High-Level N. Korean to Come for U.S. Talks
MOSCOW — After months of midlevel talks, North Korea and the United States have agreed to take their delicate diplomatic dance to a higher level, with a senior North Korean diplomat visiting Washington at the end of March, State Department spokesman James P. Rubin said Sunday.
Rubin said the North Koreans have accepted a standing invitation extended by the U.S. for a senior member of the regime in Pyongyang to travel to Washington. He said the agreement came after a week of talks in Berlin between delegations headed by U.S. negotiator Charles Kartman and North Korean Vice Foreign Minister Kim Gye Gwan.
The development constitutes the next, albeit modest, step down a path first sketched out last year by former Defense Secretary William J. Perry after he headed a major review of U.S. policy toward North Korea.

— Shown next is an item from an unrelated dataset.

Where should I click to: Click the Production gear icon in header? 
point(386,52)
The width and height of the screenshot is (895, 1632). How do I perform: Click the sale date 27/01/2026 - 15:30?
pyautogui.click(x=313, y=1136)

That review concluded that the most effective way to curtail Pyongyang’s behavior as a major producer of missile and other weapon technologies and a sponsor of terrorism would be to engage the regime diplomatically.
Rubin said that Kim and Kartman will hold a preparatory meeting in New York late next month, with the high-level visit occurring about a month later.
While there was no announcement from either side as to who would head the high-level North Korean delegation, it is widely expected to be Kang Suk Chu, North Korea’s first deputy foreign minister. Perry and one of the State Department’s most senior officers, Wendy Sherman, are expected to lead the U.S contingent.
“The two sides agreed that this visit would provide the best opportunity for serious talks and progress on issues central to peace and stability in Northeast Asia and the Asia-Pacific region, including improving U.S.-[North Korean] relations,” Rubin said in a written statement released shortly before Secretary of State Madeleine Albright arrived here.
A North Korean statement concerning the agreement said the two sides pledged to discuss a number of issues in the high-level talks, “including the removal of our country from the terrorist list.” Rubin said the terrorism issues will be discussed but that there had been no commitment to remove North Korea from the State Department list that singles out seven countries (Cuba, Iran, Iraq, Libya, North Korea, Sudan and Syria) for punitive measures because they are believed to sponsor terrorist acts.
Instead, he said any such decision would depend on Pyongyang fulfilling what he termed “the relevant criteria.” He did not elaborate.
The U.S. also hopes to discuss other sensitive issues, including making permanent a temporary North Korean moratorium on ballistic missile tests. Pyongyang’s test-firing of a ballistic missile over Japan during the summer of 1998 triggered alarm bells throughout the region.